Agus Jabo berharap, melalui kerja sama yang solid, para korban bencana dapat segera kembali menjalani kehidupan normal dan beraktivitas seperti sedia kala. “Saya hampir lima hari di sana, suasananya sedih. Kondisinya sangat berat. Semoga kehidupan di tiga provinsi (terdampak bencana) bisa segera normal, mereka bisa beraktivitas kembali. Jadi mari kita bersolidaritas dan kita doakan bagi saudara-sa saudara yang meninggal terdampak banjir, mudah-mudahan mendapat tempat terbaik di sisi Gusti Allah,” ujar Agus Jabo, dalam keterangan tertulis yang diterima pada Sabtu (20/12/2025).
Pernyataan tersebut disampaikan Agus Jabo pada Sabtu (20/12) di hadapan ratusan warga Desa Wanurejo, Kecamatan Borobudur, Kabupaten Magelang, sebagai bagian dari rangkaian acara Hari Kesetiakawanan Sosial Nasional (HKSN). Selain mengajak masyarakat untuk menunjukkan solidaritas bagi korban bencana, Agus Jabo juga menyoroti pentingnya perubahan pola pikir agar masyarakat tidak terus-menerus bergantung pada bantuan sosial.
Ia mendorong masyarakat untuk mencapai kemandirian melalui berbagai program pemberdayaan yang telah disiapkan oleh Kementerian Sosial. “Banyak program-program yang telah dilakukan Kemensos, salah satunya adalah program pemberdayaan. Kita ingin masyarakat bisa mandiri, masyarakat tidak tergantung dengan bantuan sosial, tetapi berdaya dan punya penghasilan sendiri,” katanya.

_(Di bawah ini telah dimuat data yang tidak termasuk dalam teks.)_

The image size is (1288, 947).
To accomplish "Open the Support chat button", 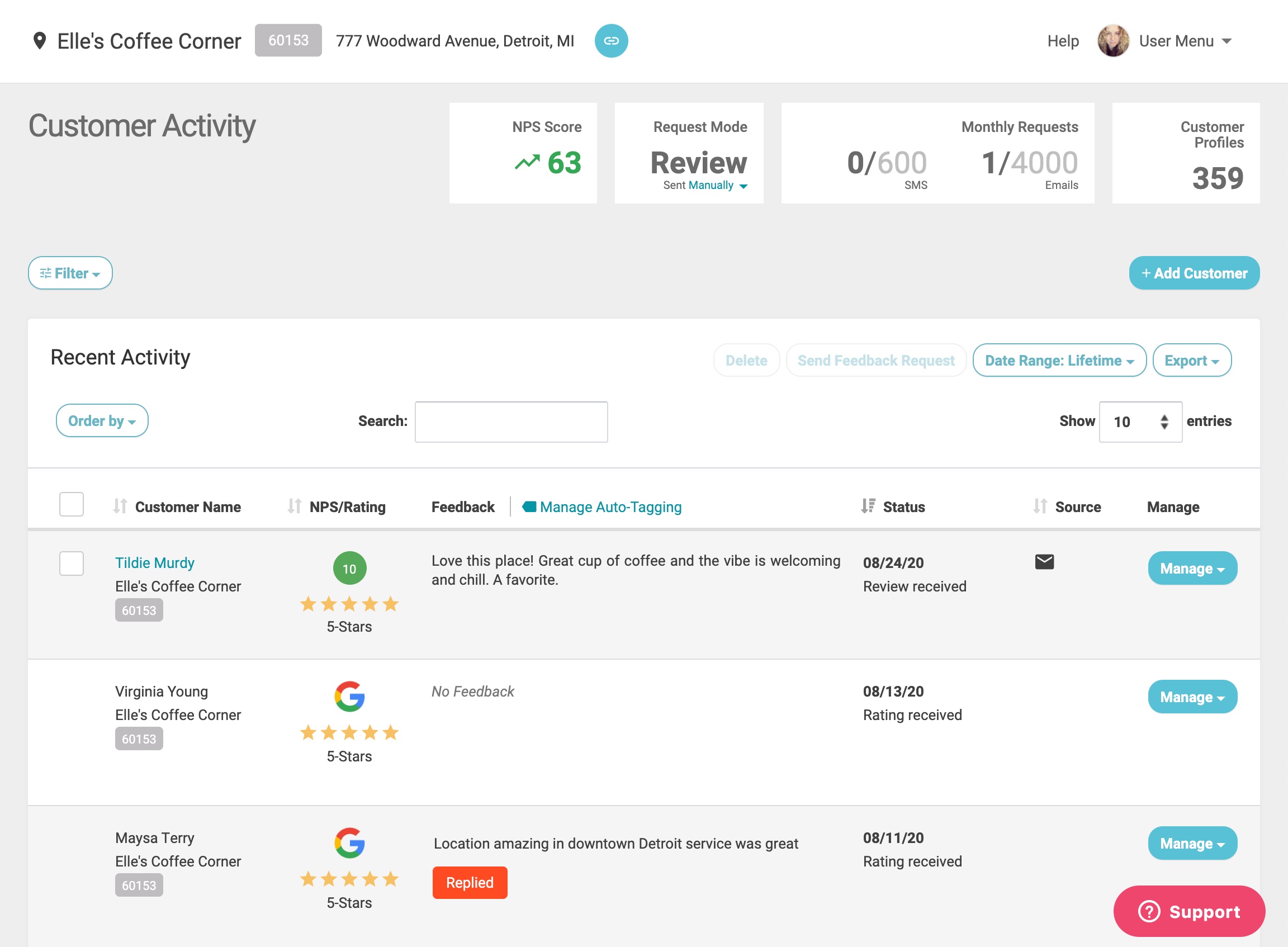I will (1189, 911).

Lebih lanjut, Agus Jabo mengimbau para kepala desa untuk proaktif dalam membantu masyarakat yang benar-benar membutuhkan agar dapat menerima bantuan sosial. Namun, bagi masyarakat yang kesejahteraannya dinilai telah meningkat, ia menegaskan perlunya dilakukan graduasi untuk kemudian diarahkan pada program pemberdayaan. “Mari kita sadar, kita keluar dari program bantuan sosial, supaya bisa digantikan oleh saudara-saudara kita yang lebih membutuhkan, supaya semua masyarakat iso gemuyu,” pungkasnya.